Professor Dayong Jin, photo courtesy UTS: Science Professor Dayong Jin, photo courtesy UTS: Science

A renowned biophotonics scientist, Professor Jin said such minute devices have the potential to be engineered to efficiently and more safely deliver drug treatments directly to the location of diseased cells while helping avoid harm to healthy cells that fall victim to toxic drugs administered by conventional means.

"Treatment for aggressive cancers by with radiation or chemical drugs might kill cancer cells, but can also kill up to 70 to 90 per cent of healthy cells," Professor Jin said.

"We see similar problems in the treatment of neurological diseases. There are many drugs available, however the blood-brain barrier protecting the brain from infection also blocks drug treatments – often the drug circulates through the blood stream without reaching the brain to fight a disease."

Ground-breaking work by Professor Jin and his colleagues at Macquarie University over the past three years has produced a library of 800 different and uniquely shaped nanocrystals, formed from ordered atom clusters. The differently shaped "hybrid" nanocrystals act as new tools or molecular tags that enable and aid targeted drug delivery.

Professor Jin said the new types of nanocrystal could also assist in the development of clearer diagnostic bio-imaging such as MRI scans and X-rays.

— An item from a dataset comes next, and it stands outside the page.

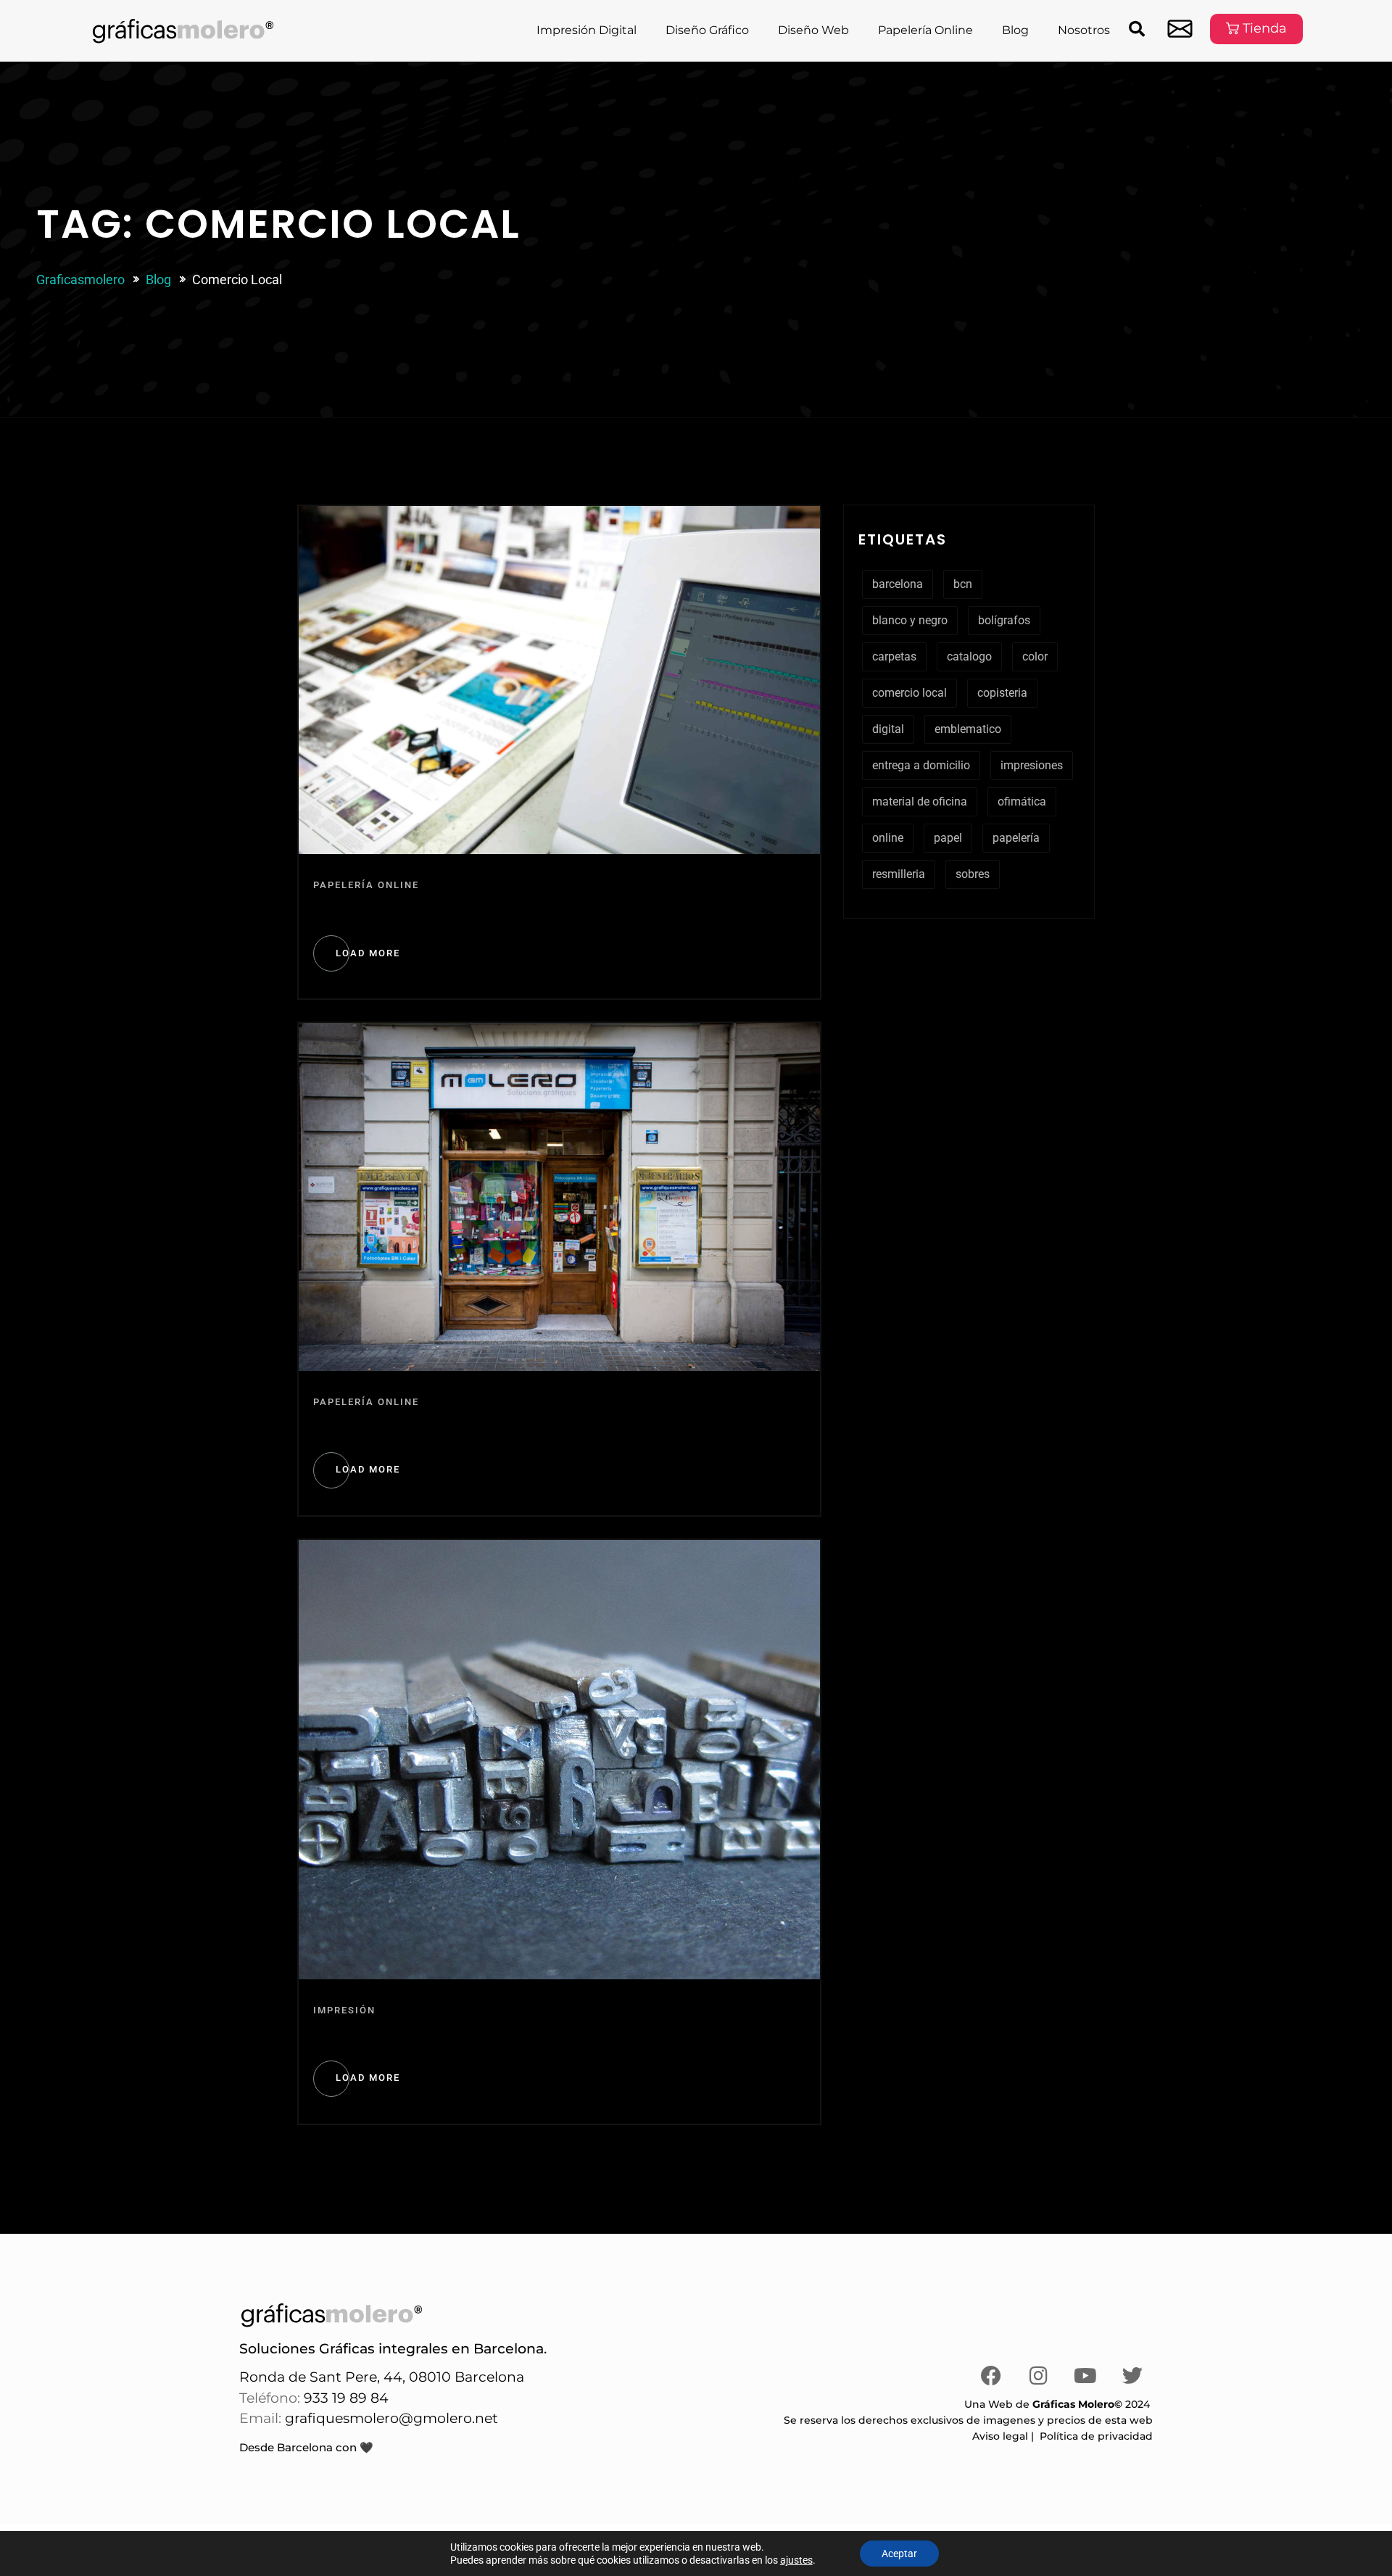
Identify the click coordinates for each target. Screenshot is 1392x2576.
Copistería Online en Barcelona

"Hybrid nanocrystals are multifunctional and able to do different things simultaneously," he said. "For example, one can design a super nanoparticle that has optical, magnetic and chemical responses which allows for multiple modality imaging of a disease and in-time super high-resolution images.

"Having precise diagnostics is essential for enabling surgeons to operate. They need to understand exactly where the tumour is. If higher resolution imaging can more easily show a precise boundary between healthy cells and tumor cells, better outcomes can be achieved for patients.

"Now nanoparticles can be precisely controlled to create different shapes and sizes, we can investigate whether they have an impact on the transportation of drugs within the body. Ongoing research in collaboration with medical researchers will focus on further tailoring the design of such particles to deliver positive results."